[Stored data]
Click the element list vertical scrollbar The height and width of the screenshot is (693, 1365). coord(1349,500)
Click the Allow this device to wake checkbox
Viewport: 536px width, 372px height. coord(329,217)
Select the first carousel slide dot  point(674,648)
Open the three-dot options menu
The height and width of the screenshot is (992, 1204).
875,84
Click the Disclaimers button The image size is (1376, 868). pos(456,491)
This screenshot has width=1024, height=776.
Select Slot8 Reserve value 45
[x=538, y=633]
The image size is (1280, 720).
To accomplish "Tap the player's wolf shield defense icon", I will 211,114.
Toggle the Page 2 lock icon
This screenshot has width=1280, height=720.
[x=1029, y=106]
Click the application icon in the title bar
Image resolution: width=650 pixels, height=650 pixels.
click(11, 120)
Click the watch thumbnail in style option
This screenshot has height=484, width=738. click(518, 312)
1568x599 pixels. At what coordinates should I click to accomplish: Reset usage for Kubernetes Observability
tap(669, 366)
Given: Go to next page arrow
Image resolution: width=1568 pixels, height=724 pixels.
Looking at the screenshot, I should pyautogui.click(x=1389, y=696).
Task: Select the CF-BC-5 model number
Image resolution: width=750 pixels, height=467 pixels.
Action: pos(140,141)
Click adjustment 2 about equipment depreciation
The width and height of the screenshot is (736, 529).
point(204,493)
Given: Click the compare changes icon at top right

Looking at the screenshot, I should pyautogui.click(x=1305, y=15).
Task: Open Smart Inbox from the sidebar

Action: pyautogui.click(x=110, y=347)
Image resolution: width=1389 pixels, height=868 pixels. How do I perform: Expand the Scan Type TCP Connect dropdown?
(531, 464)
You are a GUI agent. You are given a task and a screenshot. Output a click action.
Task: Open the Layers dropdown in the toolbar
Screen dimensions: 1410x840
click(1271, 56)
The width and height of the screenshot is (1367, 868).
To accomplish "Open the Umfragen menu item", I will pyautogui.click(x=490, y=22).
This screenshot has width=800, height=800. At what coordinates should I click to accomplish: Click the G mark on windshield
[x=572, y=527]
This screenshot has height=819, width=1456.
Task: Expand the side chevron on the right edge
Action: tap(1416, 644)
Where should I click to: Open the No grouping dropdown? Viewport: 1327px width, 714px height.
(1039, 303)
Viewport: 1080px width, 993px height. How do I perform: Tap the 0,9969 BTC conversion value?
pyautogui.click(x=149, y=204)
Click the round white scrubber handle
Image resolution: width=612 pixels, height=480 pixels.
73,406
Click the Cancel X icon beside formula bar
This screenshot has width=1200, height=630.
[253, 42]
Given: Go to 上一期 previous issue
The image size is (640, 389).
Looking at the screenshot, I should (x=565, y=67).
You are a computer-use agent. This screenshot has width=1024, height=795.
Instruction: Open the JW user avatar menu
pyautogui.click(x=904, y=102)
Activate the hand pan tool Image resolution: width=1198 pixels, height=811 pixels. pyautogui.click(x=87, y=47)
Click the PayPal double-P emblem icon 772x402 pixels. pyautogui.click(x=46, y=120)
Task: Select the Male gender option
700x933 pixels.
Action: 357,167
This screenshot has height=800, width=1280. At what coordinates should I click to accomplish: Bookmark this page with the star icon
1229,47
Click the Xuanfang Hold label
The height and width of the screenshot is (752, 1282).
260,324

AIM OF THE TASK
Rewrite every line of the records above as a numbered list, omitting the blank lines.

OUTPUT
1. Click the element list vertical scrollbar The height and width of the screenshot is (693, 1365). coord(1349,500)
2. Click the Allow this device to wake checkbox
3. Viewport: 536px width, 372px height. coord(329,217)
4. Select the first carousel slide dot  point(674,648)
5. Open the three-dot options menu
6. The height and width of the screenshot is (992, 1204).
7. 875,84
8. Click the Disclaimers button The image size is (1376, 868). pos(456,491)
9. This screenshot has width=1024, height=776.
10. Select Slot8 Reserve value 45
11. [x=538, y=633]
12. The image size is (1280, 720).
13. To accomplish "Tap the player's wolf shield defense icon", I will 211,114.
14. Toggle the Page 2 lock icon
15. This screenshot has width=1280, height=720.
16. [x=1029, y=106]
17. Click the application icon in the title bar
18. Image resolution: width=650 pixels, height=650 pixels.
19. click(11, 120)
20. Click the watch thumbnail in style option
21. This screenshot has height=484, width=738. click(518, 312)
22. 1568x599 pixels. At what coordinates should I click to accomplish: Reset usage for Kubernetes Observability
23. tap(669, 366)
24. Given: Go to next page arrow
25. Image resolution: width=1568 pixels, height=724 pixels.
26. Looking at the screenshot, I should pyautogui.click(x=1389, y=696).
27. Task: Select the CF-BC-5 model number
28. Image resolution: width=750 pixels, height=467 pixels.
29. Action: pos(140,141)
30. Click adjustment 2 about equipment depreciation
31. The width and height of the screenshot is (736, 529).
32. point(204,493)
33. Given: Click the compare changes icon at top right
34. Looking at the screenshot, I should pyautogui.click(x=1305, y=15).
35. Task: Open Smart Inbox from the sidebar
36. Action: pyautogui.click(x=110, y=347)
37. Image resolution: width=1389 pixels, height=868 pixels. How do I perform: Expand the Scan Type TCP Connect dropdown?
38. (531, 464)
39. You are a GUI agent. You are given a task and a screenshot. Output a click action.
40. Task: Open the Layers dropdown in the toolbar
41. Screen dimensions: 1410x840
42. click(1271, 56)
43. The width and height of the screenshot is (1367, 868).
44. To accomplish "Open the Umfragen menu item", I will pyautogui.click(x=490, y=22).
45. This screenshot has width=800, height=800. At what coordinates should I click to accomplish: Click the G mark on windshield
46. [x=572, y=527]
47. This screenshot has height=819, width=1456.
48. Task: Expand the side chevron on the right edge
49. Action: tap(1416, 644)
50. Where should I click to: Open the No grouping dropdown? Viewport: 1327px width, 714px height.
51. (1039, 303)
52. Viewport: 1080px width, 993px height. How do I perform: Tap the 0,9969 BTC conversion value?
53. pyautogui.click(x=149, y=204)
54. Click the round white scrubber handle
55. Image resolution: width=612 pixels, height=480 pixels.
56. 73,406
57. Click the Cancel X icon beside formula bar
58. This screenshot has width=1200, height=630.
59. [253, 42]
60. Given: Go to 上一期 previous issue
61. The image size is (640, 389).
62. Looking at the screenshot, I should (x=565, y=67).
63. You are a computer-use agent. This screenshot has width=1024, height=795.
64. Instruction: Open the JW user avatar menu
65. pyautogui.click(x=904, y=102)
66. Activate the hand pan tool Image resolution: width=1198 pixels, height=811 pixels. pyautogui.click(x=87, y=47)
67. Click the PayPal double-P emblem icon 772x402 pixels. pyautogui.click(x=46, y=120)
68. Task: Select the Male gender option
69. 700x933 pixels.
70. Action: 357,167
71. This screenshot has height=800, width=1280. At what coordinates should I click to accomplish: Bookmark this page with the star icon
72. 1229,47
73. Click the Xuanfang Hold label
74. The height and width of the screenshot is (752, 1282).
75. 260,324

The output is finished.